The first thing I would do in a crisis period is to appoint a cost reduction task force, to develop a recession business plan. Please don't let it be only in the hands of the finance department. They will cut everything that counts - and tell you to stop marketing, when marketing is the only prop that you can turn to, to sustain demand.
   - Philip Kotler, Kotler Marketing Group


For many organizations, recession and the long shadow cast by September 11 have replaced the rosy glow and giddy expansion boom of recent years with a nervous pallor of uncertainty. In Boston, New York, Chicago and San Francisco, museums have already announced staff cuts or postponed building plans. And in an October survey of more than 800 performing arts groups conducted by AMS Research and Planning, nearly 60 percent of respondents indicated that they're paring their budgets by 5 to 25 percent.

Not all museums are hurting, by any means, but most are feeling at least a bit feverish at the thought of what might be in store. With governments cutting funding, corporations scaling back their giving, foundation dollars flattening, security costs rising and tourism still sputtering, it's no wonder many cultural institutions are breaking out in cold sweats.

If yours is one of them, here are 19 marketing and management strategies to help you navigate through tough economic times.

Listen Before You Cut
Trimming expenses may very well be necessary, but where should you cut? Before you decide, take Kotler's advice and form a cost reduction task force. Large institutions may need to appoint a formal committee for this, but most organizations can accomplish the same thing just by really listening to staff and volunteers. The people in the trenches know where the fat is. Ask them.

By doing so, you'll not only discover cost-cutting measures you hadn't even thought of, you'll also achieve more buy-in for belt tightening. Dieting is, after all, always easier if we at least get to help choose the menu.

Apply the Customer Value Rule
When deciding which overhead costs to trim, take another tip from Kotler, coauthor of Museum Strategy and Marketing: "The rule for overhead is to apply the question: 'Does it add customer value?'" If it does, think twice before you swing that knife.

Resist the urge, for example, to make immediate cuts in visitor services and popular programming, or to chop customer service training. Instead, first get aggressive about improving your purchasing procedures. Make better buying decisions in all areas of your operation. Get new bids from suppliers, change vendors if necessary, seek more in-kind contributions, barter. And consider banding together with other institutions to make cost-saving bulk purchases.

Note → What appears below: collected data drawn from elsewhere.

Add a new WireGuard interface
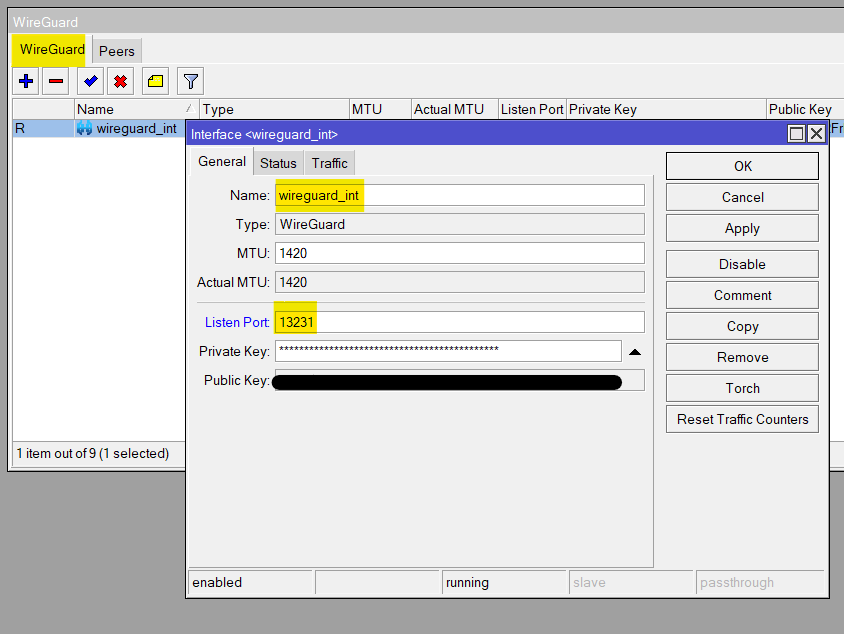 tap(25, 81)
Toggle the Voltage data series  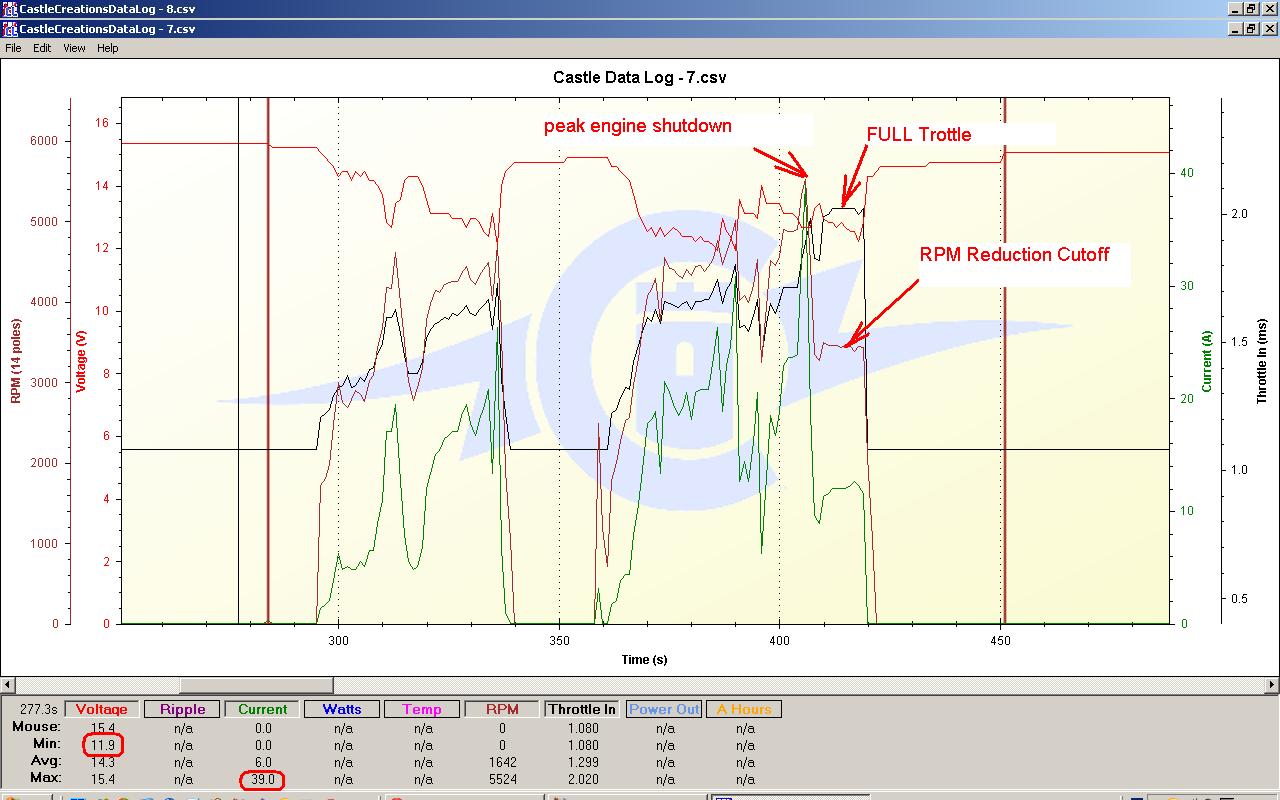[102, 709]
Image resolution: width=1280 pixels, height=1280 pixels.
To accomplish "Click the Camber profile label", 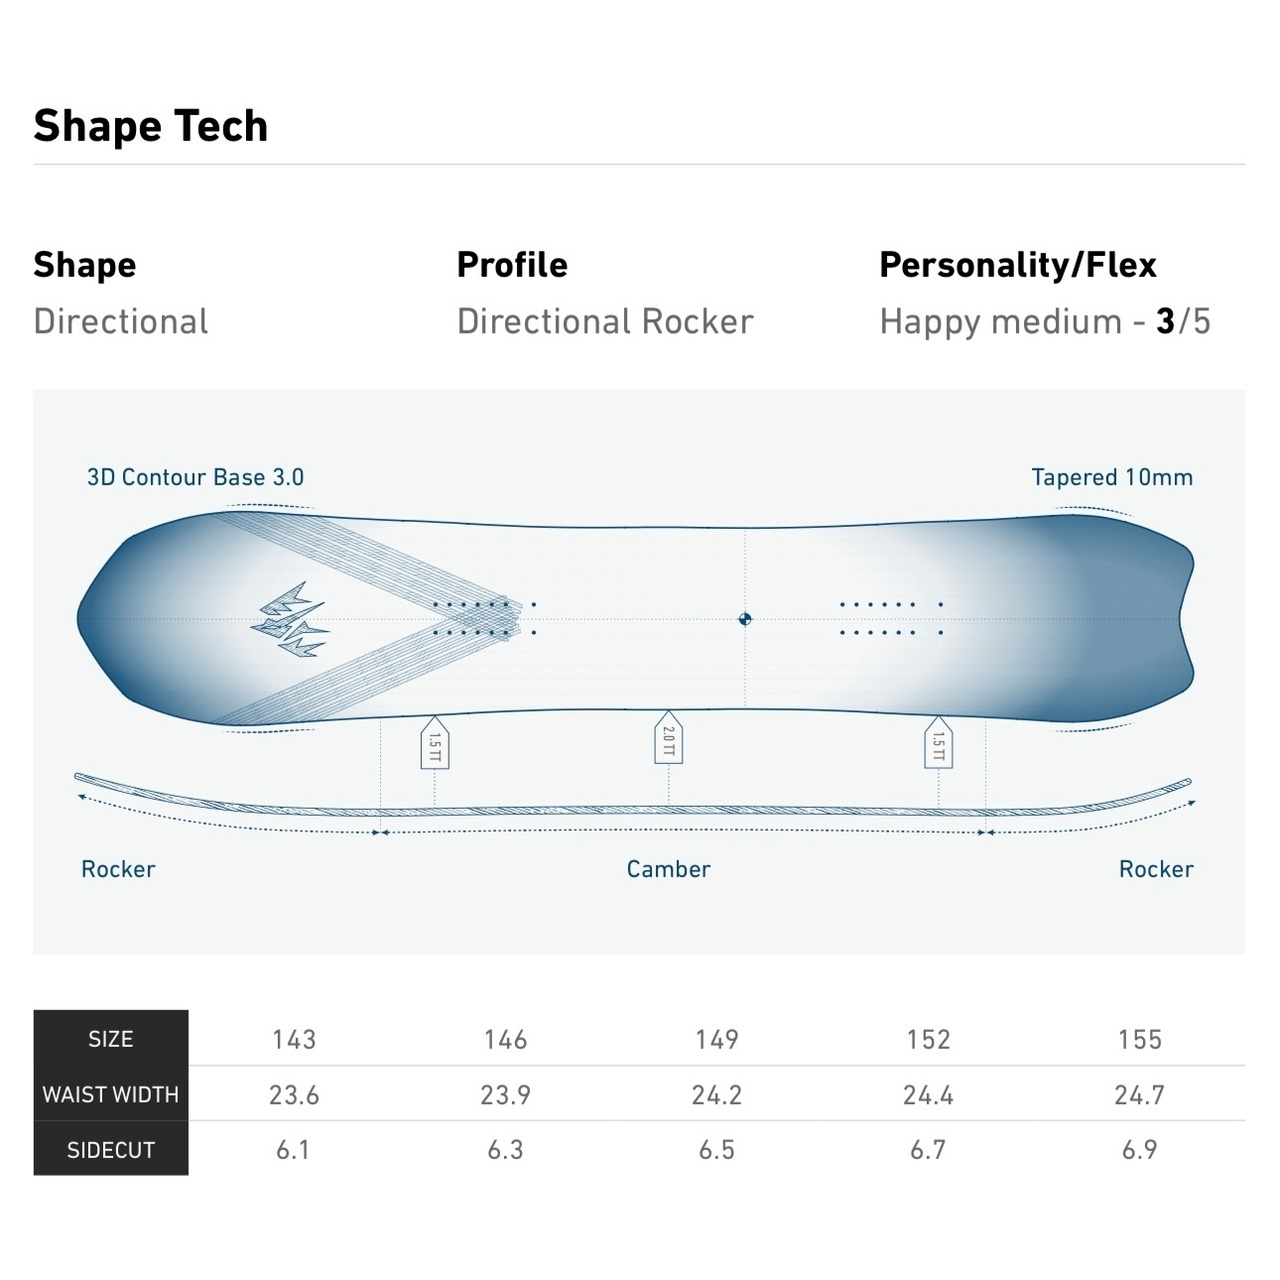I will [668, 869].
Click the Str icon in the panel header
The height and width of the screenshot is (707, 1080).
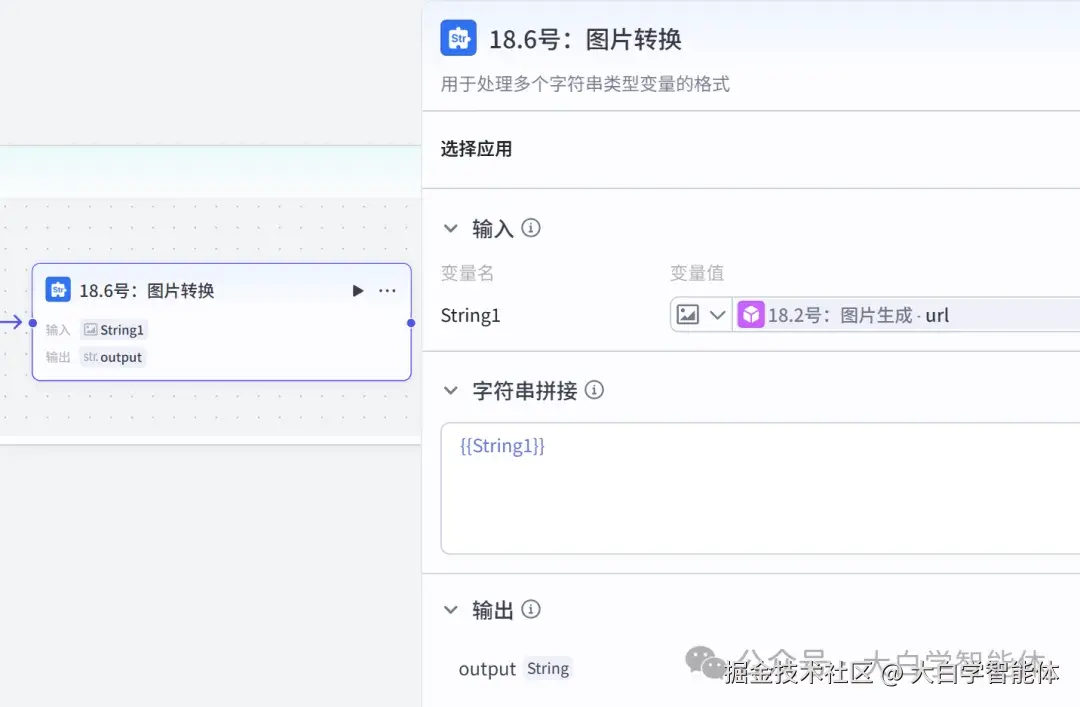pyautogui.click(x=458, y=37)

Step Up Your Marketing, Don't Cut It
Since marketing is still viewed with ambivalence by many nonprofits, it's often the first thing to be cut when money gets tight. But that's a mistake. This is the time when you need to increase your marketing efforts, not eliminate them. For perspective on this same inclination in the for-profit world, read Alf Nucifora's look at what happened to companies who cut back on marketing and advertising in past recessions.

Do a Lot of Little Things Right
The tendency we all have in tough times is to search for the one magic bullet that will make everything better. But magic bullets are hard to come by. Most positive turn-arounds come about as the result of finding lots of small solutions, not one big one. The Children's Museum in Boston can vouch for that.

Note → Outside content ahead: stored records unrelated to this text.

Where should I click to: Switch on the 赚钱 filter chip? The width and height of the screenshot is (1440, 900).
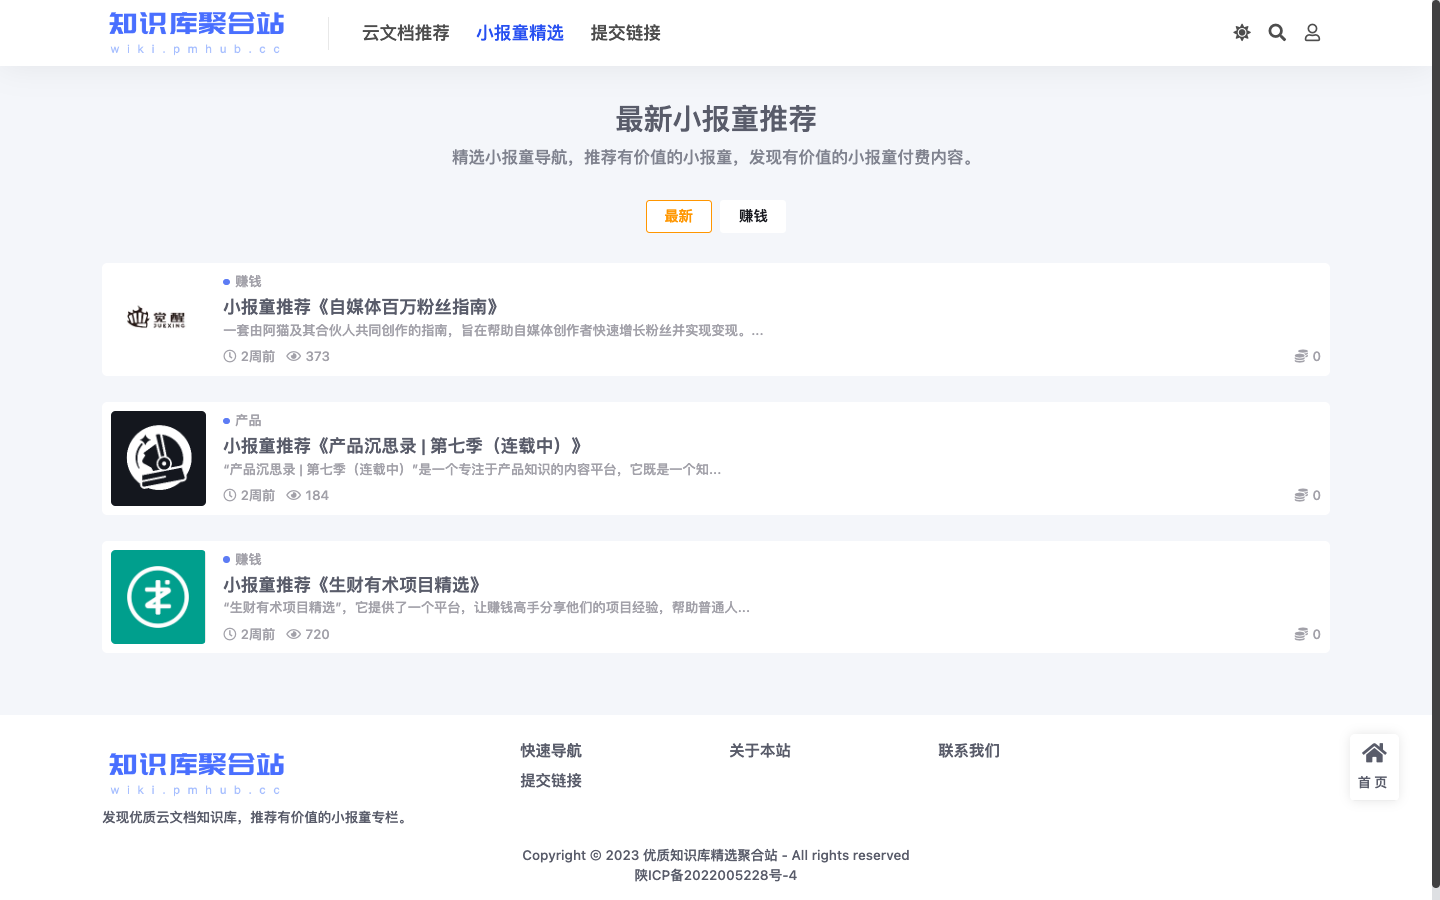[752, 216]
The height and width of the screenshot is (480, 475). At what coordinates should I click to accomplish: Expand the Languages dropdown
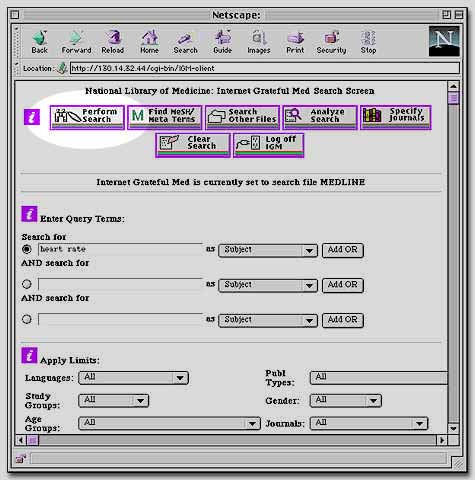[133, 378]
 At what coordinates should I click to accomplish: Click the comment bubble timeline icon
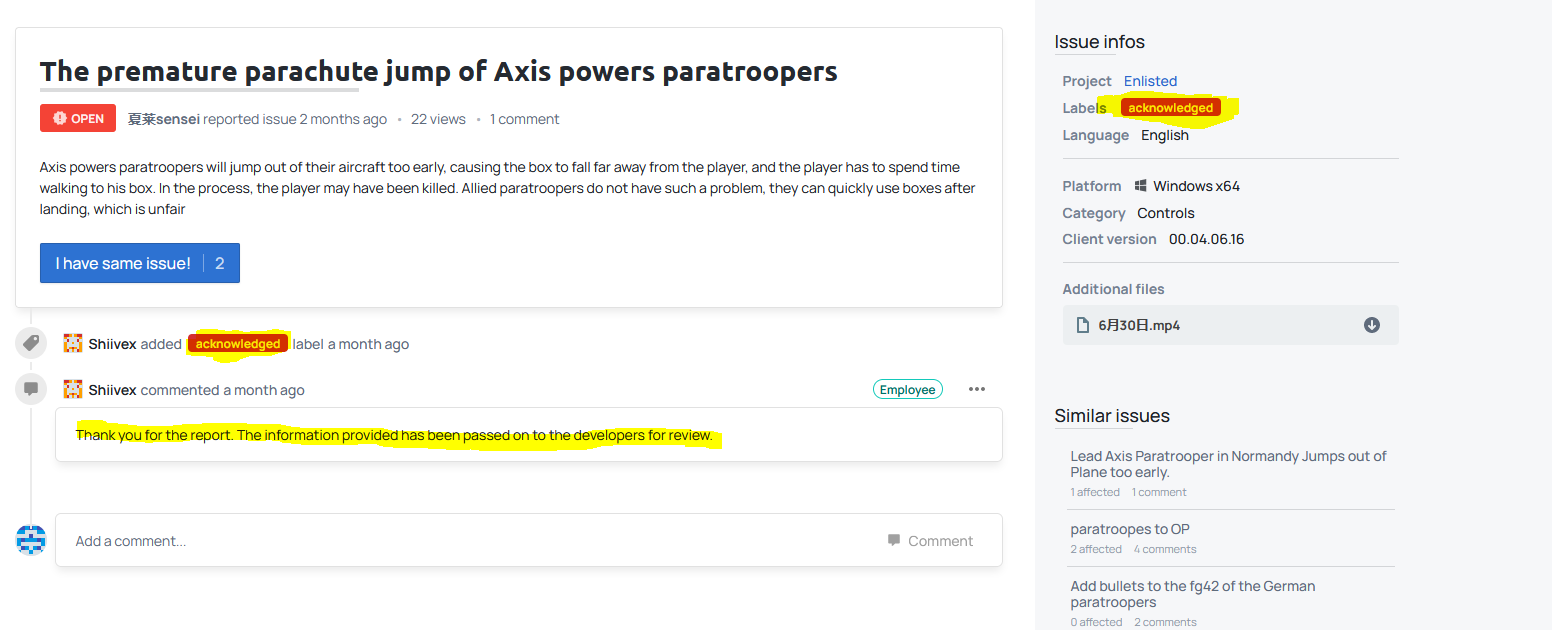click(31, 389)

When the Big Dig, the city's massive road construction project, sent visitation at the institution into a serious tailspin, there were no magic bullets on the horizon. Instead, the museum concentrated on making a number of small changes that added up to a big recovery. Among them, discounted parking and a shuttle service to help visitors cross the construction gauntlet, and new exhibits designed to attract older children.

In a November Boston Globe interview, museum president Lou Casagrande said that attendance "rebounded 48 percent last summer" as a result. "We got clobbered a year before our colleagues did," and recovered "not because of a blockbuster, but because we did a lot of little things right."

Fix the Leaks
When times are good, it's easy to overlook the problems caused by letting things slide. If mailings aren't done on time, if data entry gets behind, so what? When cash flow is sufficient, the income leaks these practices create just seem like trickles. It's not until times get tight that we realize we've actually created gushers.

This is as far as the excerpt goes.